Botanists Agree On Plant DNA ‘Barcode’ For Identification

After four years of debate, an international team of scientists from 25 institutions has finally agreed on a standard “DNA barcode” for plants for quick and easy identification of species.

The team hopes that the agreement will allow for the eventual formation of a global plant DNA library, which can be shared by the scientific community.

The barcode is a short sequence of DNA unique to every species that could ultimately have a handheld plant “scanner” for quickly identifying species intercepted from illegal logging operations or to identify potentially toxic plants in an emergency situation.  

On top of that, it would greatly simplify the daily mundane task of identifying and studying new species.

The findings appear in the Proceedings of the National Academy of Sciences.

“Identification is important,” said lead author Dr Peter Hollingsworth, head of genetics and conservation at the Royal Botanic Garden, Edinburgh, Scotland.

“It is the link between a given plant and the accumulated information available for that species. It is not possible to know whether a plant is common or rare, poisonous or edible, being traded legally or illegally, unless it can be identified,” he said.

Co-author and conservation geneticist Robyn Cowan at Royal Botanic Gardens says that this development would mean that larger areas could be surveyed more quickly.

“We are short of botanists and their expertise in a lot of places around the world,” she told BBC News.

“This is one way that we will be able to increase our information and understanding of biodiversity and where things are growing around the world.”

She further explained that now samples could be sent back to laboratories for processing and identification, which would make having a specialist botanist on location totally unnecessary.
 
According to Cowan, the new method would help to quickly instate conservation measures in order to save endangered species.
 
“And there are also more applied uses; in forensics, for example,” she said.

“We have also done a little bit of preliminary work on Chinese herbal medicines. We have been checking that people are getting what they should be getting in terms of medication and active ingredients.

“One thing that is really good about this process is that you can identify plants from different life stages or just fragments of plants. For example, if you are looking at trade in endangered species and you have things that are not flowering, or are just seedlings, it can be incredibly difficult to positively identify the plants.”

Cowan delineated why agreeing on a DNA barcode for plants proved to be more difficult than finding one for animals, which has been used since 2003.

“The DNA in land plants behaves, in some ways, quite differently to DNA in animals, so we were not able to use the same [marker],” she explained.

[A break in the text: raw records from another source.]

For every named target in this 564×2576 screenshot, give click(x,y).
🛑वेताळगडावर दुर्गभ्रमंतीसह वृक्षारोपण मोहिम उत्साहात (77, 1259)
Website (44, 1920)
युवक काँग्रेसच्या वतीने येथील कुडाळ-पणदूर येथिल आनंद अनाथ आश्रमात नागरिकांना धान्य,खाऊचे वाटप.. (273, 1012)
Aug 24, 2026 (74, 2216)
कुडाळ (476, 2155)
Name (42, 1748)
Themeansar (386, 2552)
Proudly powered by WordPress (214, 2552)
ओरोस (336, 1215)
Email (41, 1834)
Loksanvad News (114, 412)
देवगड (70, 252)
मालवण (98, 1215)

“We had to search for the best solution because a barcode needs certain characteristics”¦it needs to be technologically easy to deal with; it needs to be readily obtainable from degraded material (very old samples or fragments); and it needs to be variable enough between species to be able to separate them but not too variable within species.”

After assessing seven potential “barcodes” by testing them on a common set of samples, they finally chose two regions of DNA to form the plant barcode.
 
“The conclusion we have come to will give us a good basic barcode to use.”

There were 52 scientists from 10 nations in the Consortium for the Barcode of Life (CBOL) Plant Working Group that took part in the four-year process.
 
Executive secretary of CBOL David Schindel praised the breakthrough in saying, “The selection of standard barcode regions has been a slow and difficult process because of the complex nature of plant genetics.”

He added that the development would “enable plant bar-coding to accelerate rapidly”.

One use will be to build a DNA database for the 100,000 tree species in the world. Many of them are considered to be of either conservational or economic importance.